At UBS' flagship private bank, Martin Blessing inherits a bank with countless open issues. The German banker is undoubtedly qualified to master them, but is he the right man to do so? finews.asia takes a look.

1. Schmoozing the Network

Private banking is a play on who you know: winning business from the wealthy, hobnobbing with businesspeople to gauge sentiment and rubbing shoulders within the industry with a view to future acquisitions. Julius Baer's changing of the guard in Asia, replacing veteran Thomas Meier with Credit Suisse banker Jimmy Lee last year, is emblematic of an attempt to tap new networks. Juerg Zeltner is a perennial survivor at UBS, but after nearly nine years at the top of UBS’ private bank, his personal network was largely leached.

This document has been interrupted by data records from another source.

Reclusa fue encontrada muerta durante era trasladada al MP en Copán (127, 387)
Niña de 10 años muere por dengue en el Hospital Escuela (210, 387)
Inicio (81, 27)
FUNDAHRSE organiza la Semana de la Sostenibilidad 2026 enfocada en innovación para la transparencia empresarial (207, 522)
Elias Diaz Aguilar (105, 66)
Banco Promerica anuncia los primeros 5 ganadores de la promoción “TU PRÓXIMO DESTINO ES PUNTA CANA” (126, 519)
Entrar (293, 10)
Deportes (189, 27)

Martin Blessing’s history at Commerzbank gives him stellar connections to Germany’s Mittelstand entrepreneurs, but the German lender is also known as a corporate lender in Brazil and Asia, for example. Put simply, Blessing brings a heftier network to the table than Zeltner, who spent a good part of his time engaged in bitter turf wars instead of schmoozing with the great and the good.

2. Propping Up Profits

UBS’ wealth management supertanker delivers fat profits, quarter for quarter. But Switzerland’s biggest bank isn’t immune to the whammies facing the wider industry: margins are sinking, commissions are down because clients are nervous about jumping back into stock and bond markets, spending on regulation has soared, and more nimble digital players threaten to eat the traditional industry’s lunch.

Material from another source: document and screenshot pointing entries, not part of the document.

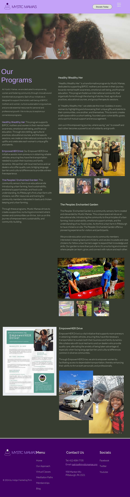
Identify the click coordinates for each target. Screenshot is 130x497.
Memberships (43, 482)
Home (39, 460)
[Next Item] (120, 155)
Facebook (104, 460)
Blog (38, 488)
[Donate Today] (102, 6)
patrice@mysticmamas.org (84, 464)
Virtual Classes (43, 471)
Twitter (103, 466)
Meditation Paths (44, 477)
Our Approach (43, 466)
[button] (119, 5)
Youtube (104, 471)
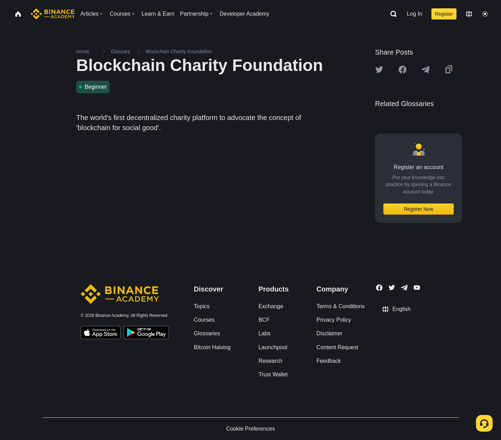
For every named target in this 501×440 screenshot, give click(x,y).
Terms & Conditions (341, 306)
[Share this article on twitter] (379, 69)
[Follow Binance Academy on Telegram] (404, 288)
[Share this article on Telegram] (425, 69)
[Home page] (53, 13)
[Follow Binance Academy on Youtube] (416, 287)
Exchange (271, 306)
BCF (264, 320)
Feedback (329, 361)
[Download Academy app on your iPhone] (101, 333)
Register (444, 14)
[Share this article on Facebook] (402, 69)
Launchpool (273, 347)
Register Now (418, 209)
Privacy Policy (334, 320)
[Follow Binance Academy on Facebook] (379, 287)
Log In (414, 14)
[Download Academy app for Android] (146, 333)
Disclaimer (330, 333)
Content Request (337, 347)
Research (270, 361)
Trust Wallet (273, 374)
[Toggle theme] (485, 14)
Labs (265, 333)
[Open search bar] (391, 14)
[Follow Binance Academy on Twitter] (391, 287)
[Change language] (469, 14)
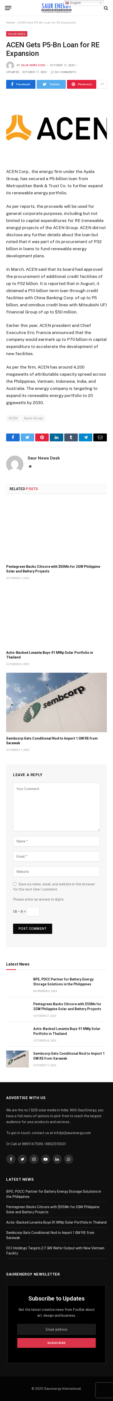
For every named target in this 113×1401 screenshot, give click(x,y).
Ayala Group (33, 418)
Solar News (16, 33)
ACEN (13, 418)
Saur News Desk (33, 65)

Not surprising perhaps that Zeltner one year ago said UBS didn’t actually want more net new money, because he wasn’t sure how to squeeze a profit out of it. And so be it: UBS has regularly been surpassed in new money growth – a closely-watched indicator for future revenue – by the more aggressive Julius Baer and Credit Suisse.

Private banking profitability will probably never reach the dreamy levels outlined in its 2012 restructuring, but UBS needs to either keep slashing spending, lift profitability per client, or bolster volume. Should it manage to do so, it has the basis for further growth with a newly-unified platform.

3. Digitization

The 54-year-old Blessing may not be right out of Silicon Valley, but he nevertheless has a lot to offer: as Commerzbank boss, he oversaw the positioning of subsidiaries Comdirect, an online bank, and Poland’s M-Bank, which is seen as a leader in European digital finance.